Le monde selon Artus Il dessine à ce moment la rangée de montagnes en dents de scie (est-ce « sa » façon de parler à lui, à travers le symbolisme du dessin ?). La conversation se poursuit : en vacances, il va gagner sa vie. Il a très bien travaillé. En juillet. En août il va en colonie. Il est très concentré et appliqué. L’univers semble s’organiser du côté du réel, mais il ne veut pas me raconter, c’est un secret, réservé à l’ange gardien. Il se met alors à dessiner les fenêtres, j’insiste tout en évoquant le droit au « jardin secret » : « sinon, moi je te dirai ce que je vois... une souffrance ».
Je le questionne quand il dessine les fenêtres « ça aide à réfléchir, ça aide à rester intelligent » ce qui représente sa grande revendication.
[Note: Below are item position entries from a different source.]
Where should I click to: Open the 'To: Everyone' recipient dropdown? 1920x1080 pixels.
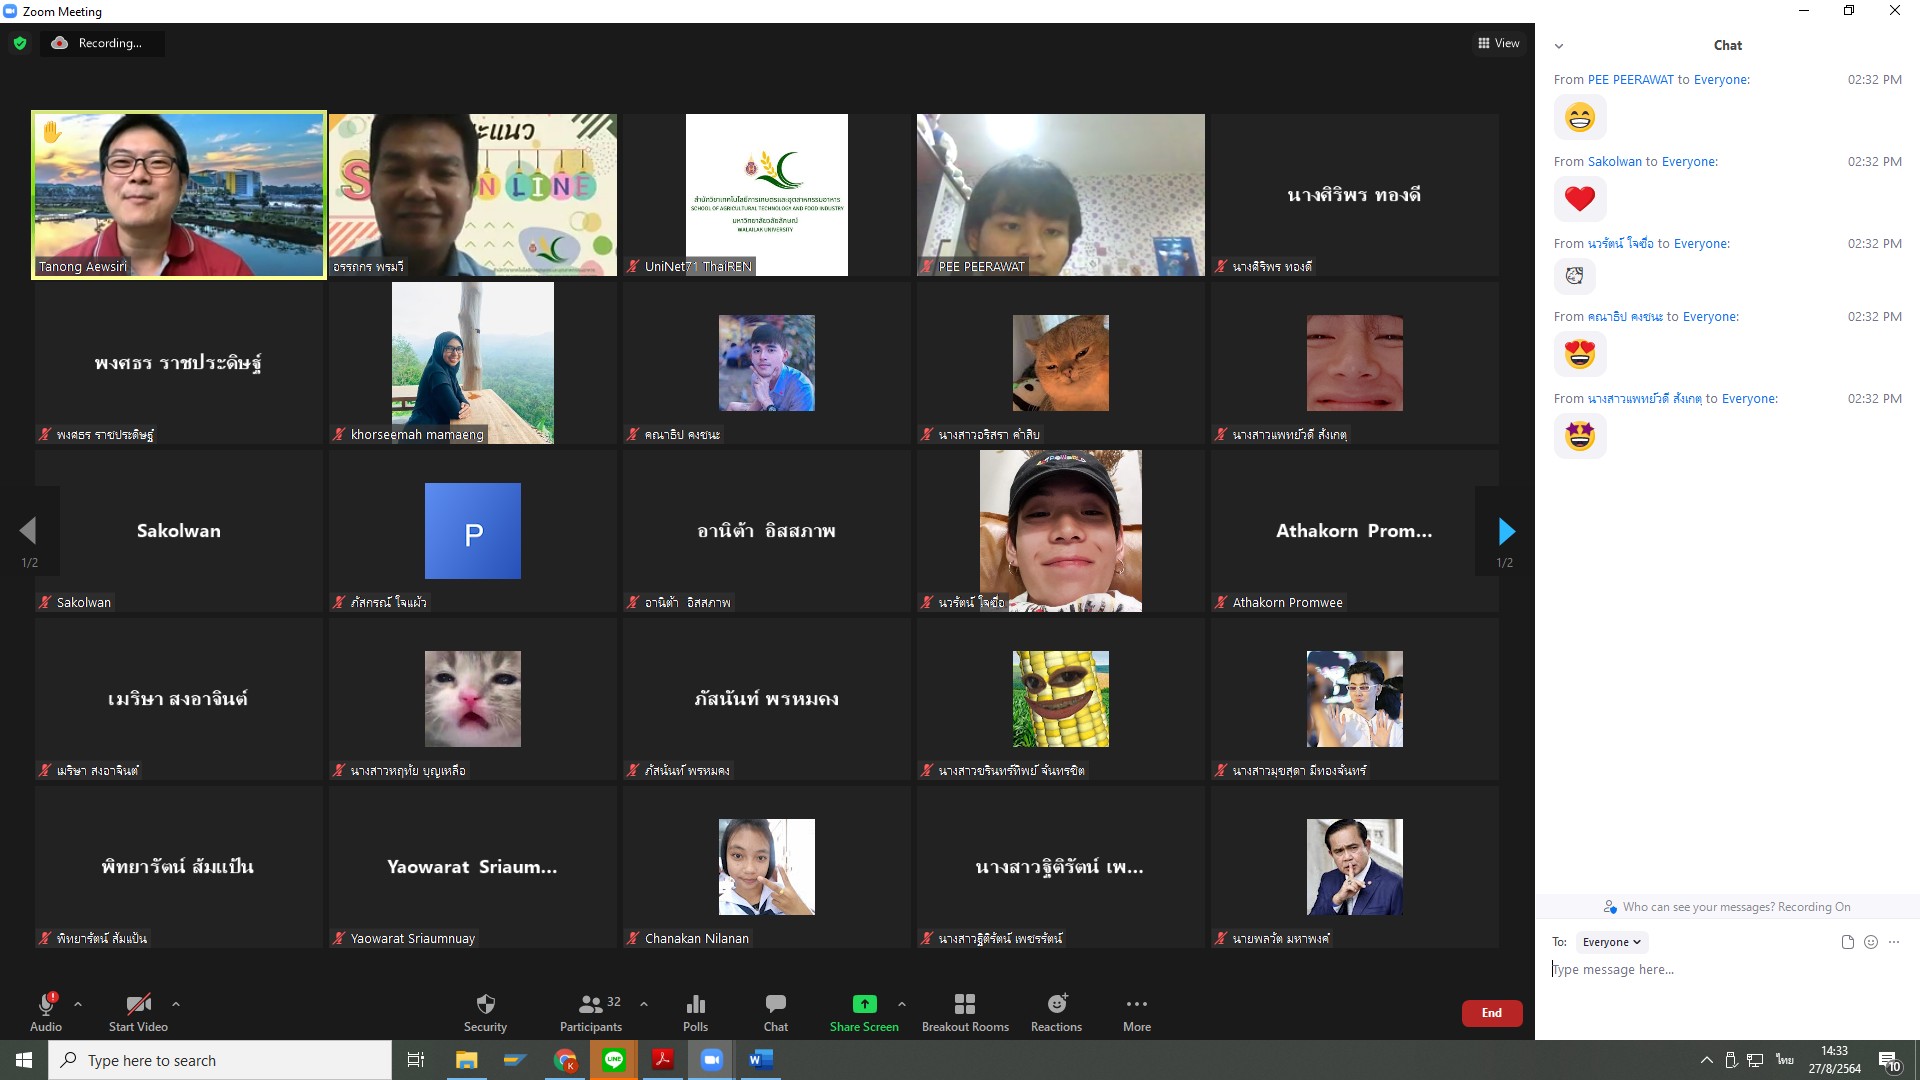[1612, 942]
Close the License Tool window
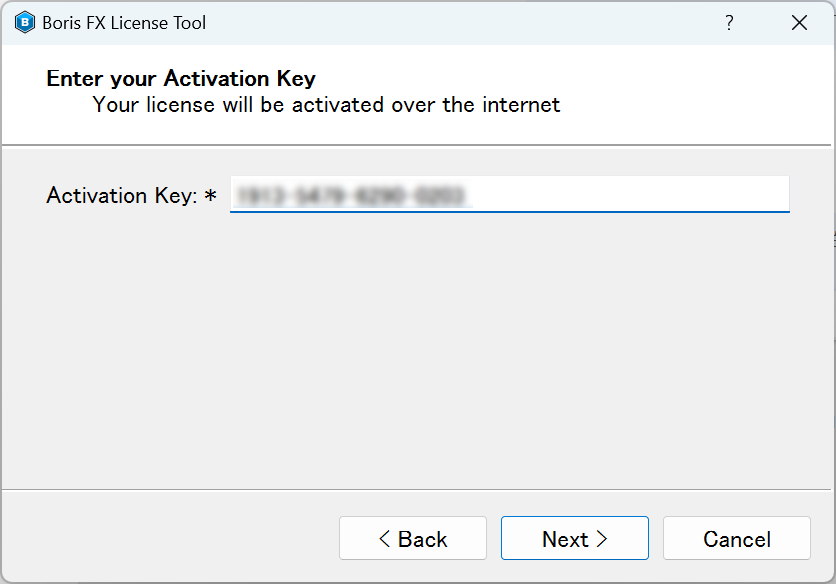 coord(799,22)
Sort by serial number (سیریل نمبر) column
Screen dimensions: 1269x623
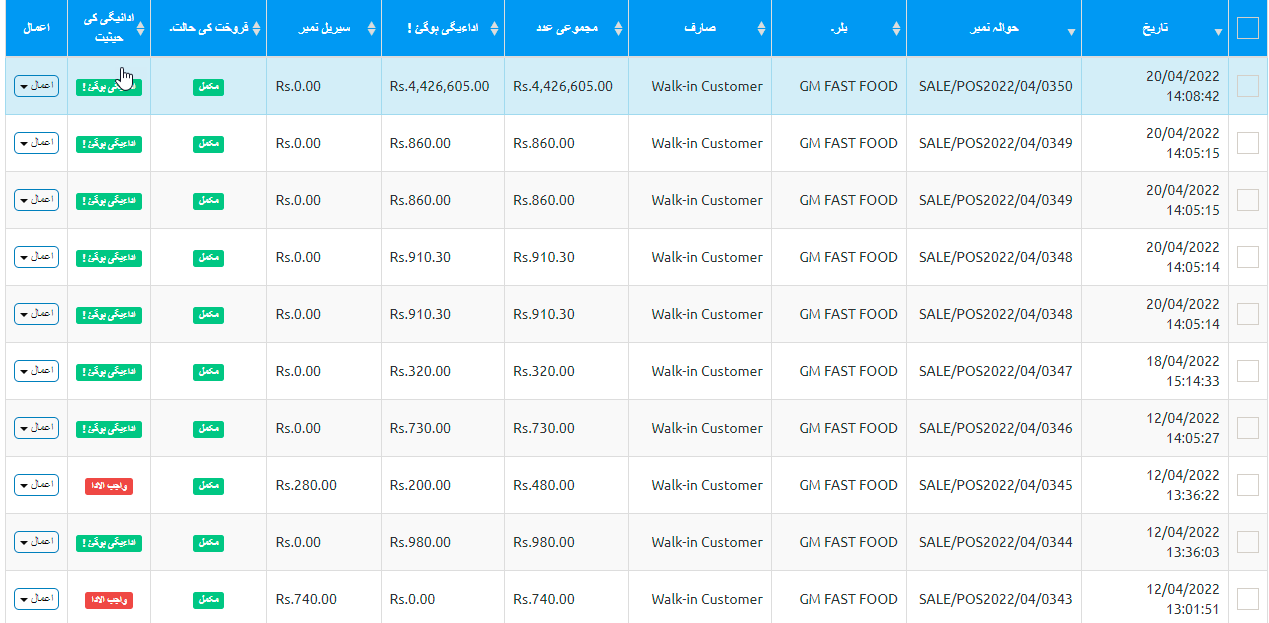(x=372, y=29)
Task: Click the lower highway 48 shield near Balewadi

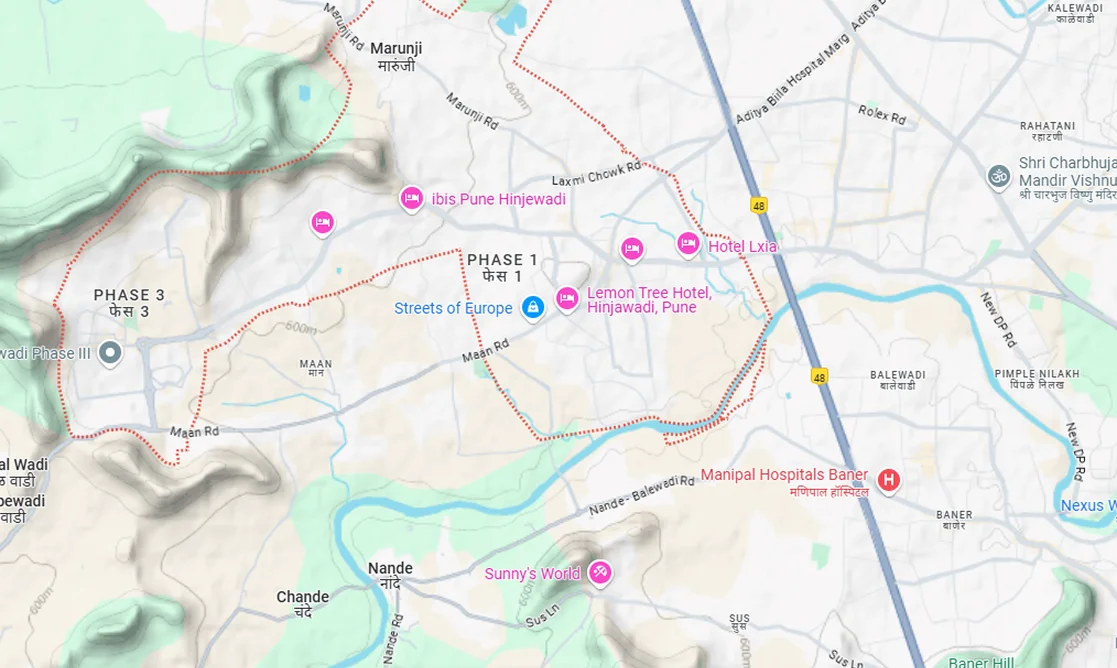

Je précise, « « pour ça, tes parents et moi on te le dit, ça suffit ! ». Il a bien mis en mots ce que j’avais observé depuis ses premières stéréotypies, une tentative de mise à distance, de recul par rapport au thème du dessin qui concerne ici sa projection dans un avenir d’adulte. A-t-il réintégré « notre » monde ? Il est heureux de penser que l’année est finie et qu’il va entrer dans le monde du travail lorsqu’il va encaisser un « salaire ». DiscussionStéréotypie ? L’analyse du dessin montre que, chez les enfants tout venant, d’un point de vue sémiologique, le dessin est orienté et la disposition de ses éléments dans telle ou telle zone répond aux critères d’un espace projectif. C’est l’espace de structuration de la relation au monde. Qu’en est-il chez Artus ?
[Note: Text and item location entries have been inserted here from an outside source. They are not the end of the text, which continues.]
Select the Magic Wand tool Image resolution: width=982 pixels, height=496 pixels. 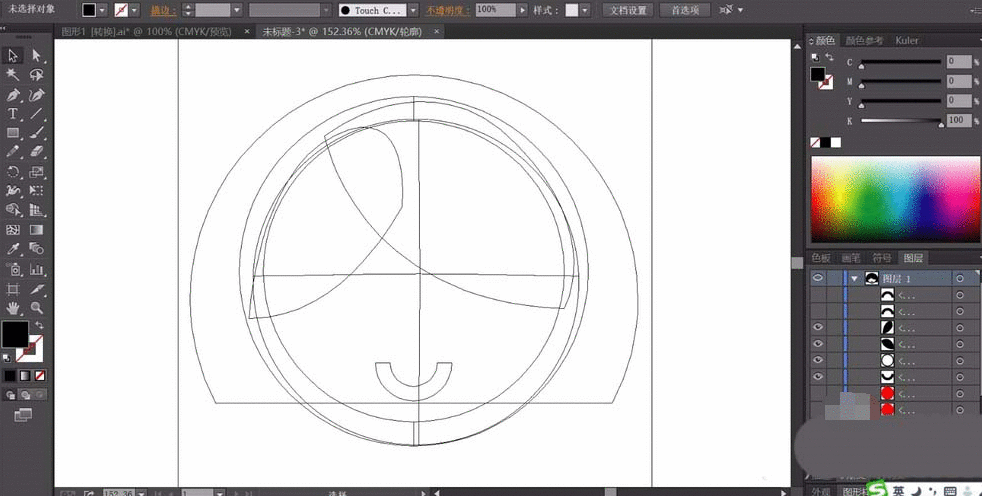(x=14, y=75)
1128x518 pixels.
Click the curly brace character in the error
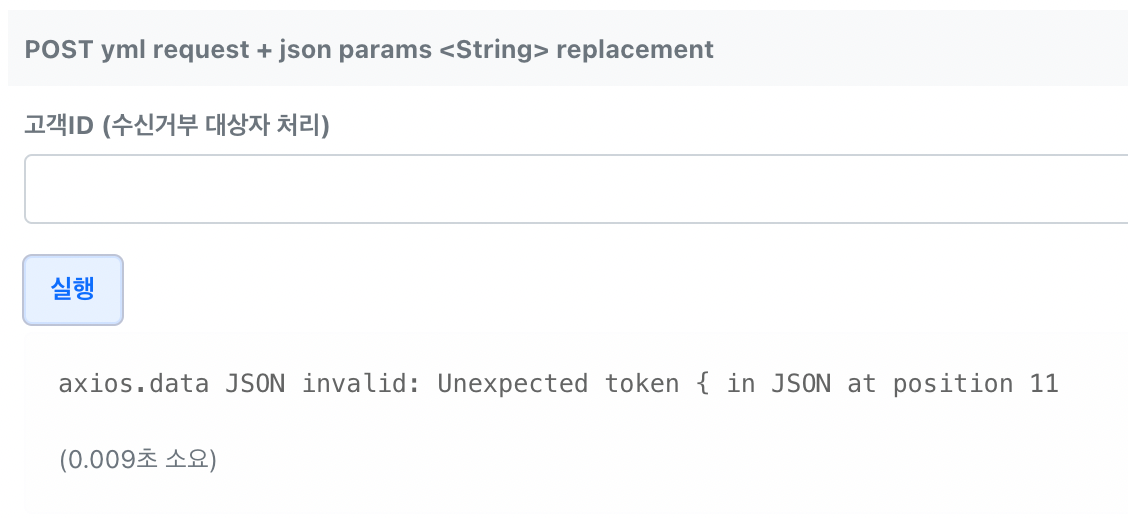[x=703, y=383]
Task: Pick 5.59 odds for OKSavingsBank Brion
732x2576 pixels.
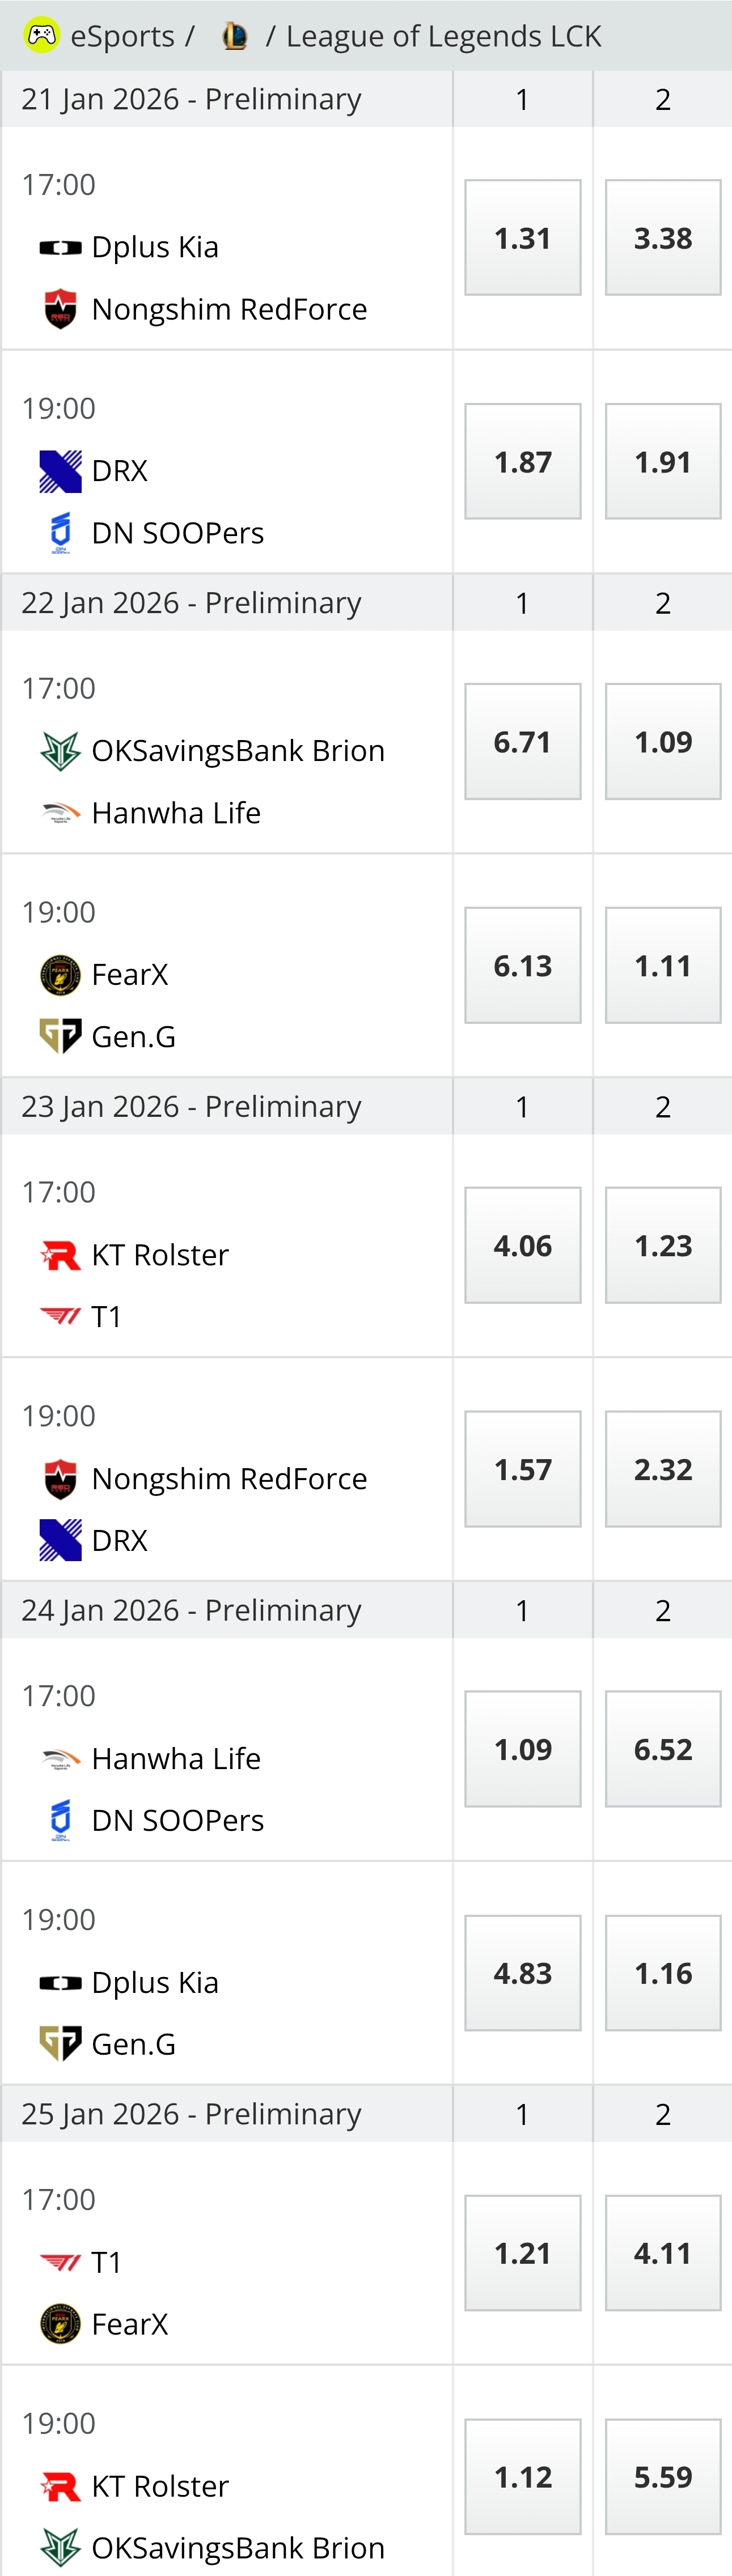Action: [662, 2477]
Quelle fonction remplirait ce qu’on pourrait considérer comme stéréotypie ? A observer Artus en train de dessiner ces petits éléments qu’il répète, d’un air très concentré, le front plissé, le nez pincé, on imagine comme un effet de mise à distance de quelque chose qui lui ferait peur, au delà même du vide de quelque chose qu’il remplit : l’espace de la maison, l’herbe du paysage, brins qui seront dans le dessin de Terminator remplacés par des cœurs, comme dans certains dessins d’enfants de 5 ans, indiquant le débordement d’émotions en empruntant un symbole dont on est heureux de maîtriser la forme à cet âge. Stéréotypie et trisomie Pour Artus, la stéréotypie se manifesterait ainsi dans le dessin , et semble jouer le rôle de mettre à distance l’angoisse que soulève en lui la thématique qu’il a posée, comme le bégaiement l’exprime quand il essaie de le dire.
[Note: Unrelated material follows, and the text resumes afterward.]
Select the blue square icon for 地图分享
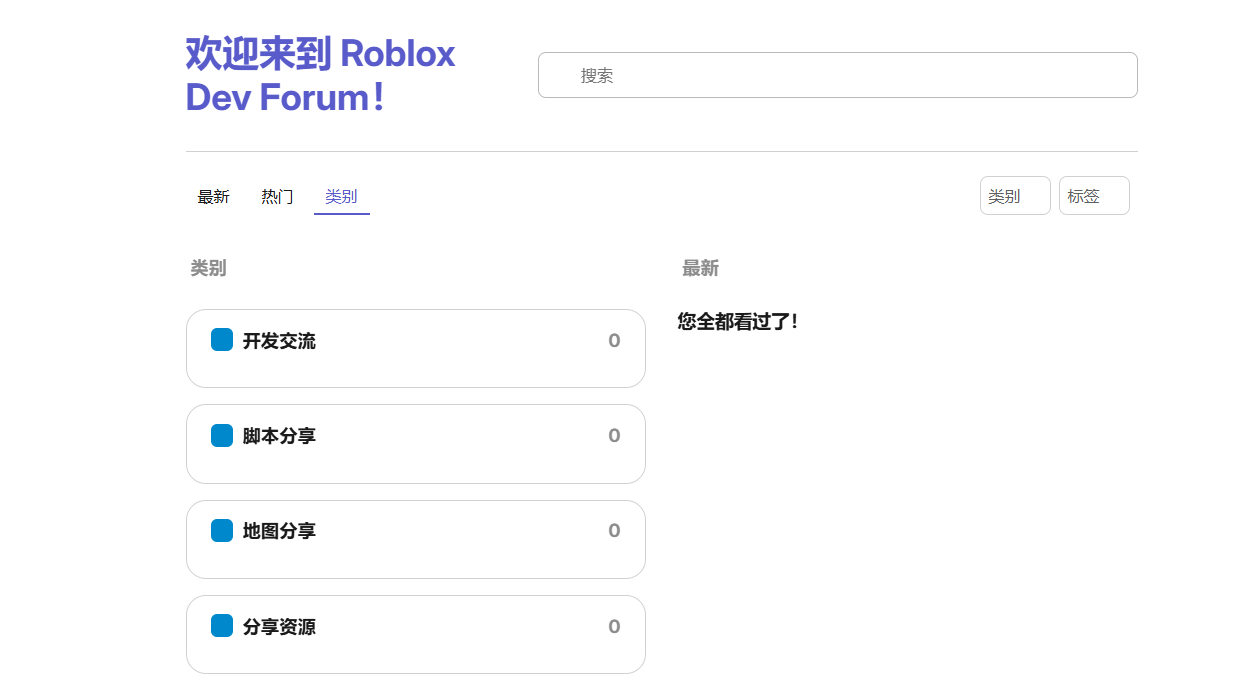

Expression figurative et langage Alors que chez les autres enfants les productions langagières se répartissent en commentaires, le plus souvent d’action, qui accompagnent l’élaboration du dessin, annoncent des intentions, ou en commentaires évaluatifs par la mise en mots d’affects, le dessin vient exprimer ce qui ne peut être mis en mots en le thématisant à défaut de parvenir à le scénariser. Récit et « Histoire » Dans une perspective développementale, le récit ne peut se réaliser sans étayage. Il s’entend alors en 2 temps, le 2e favorisant la mise à distance, et permettant parfois une réorganisation des données. Il revêt 3 formes, oral, dicté à l’adulte, écrit. La cohérence implique la prise en compte de la temporalité, se manifestant sous forme de séquentialité. Artus n’en est pas encore là et le langage, la mise en mots dans une conduite narrative, ne peut intervenir dans la fonction de distanciation qu’elle remplit au cours du développement d’un enfant.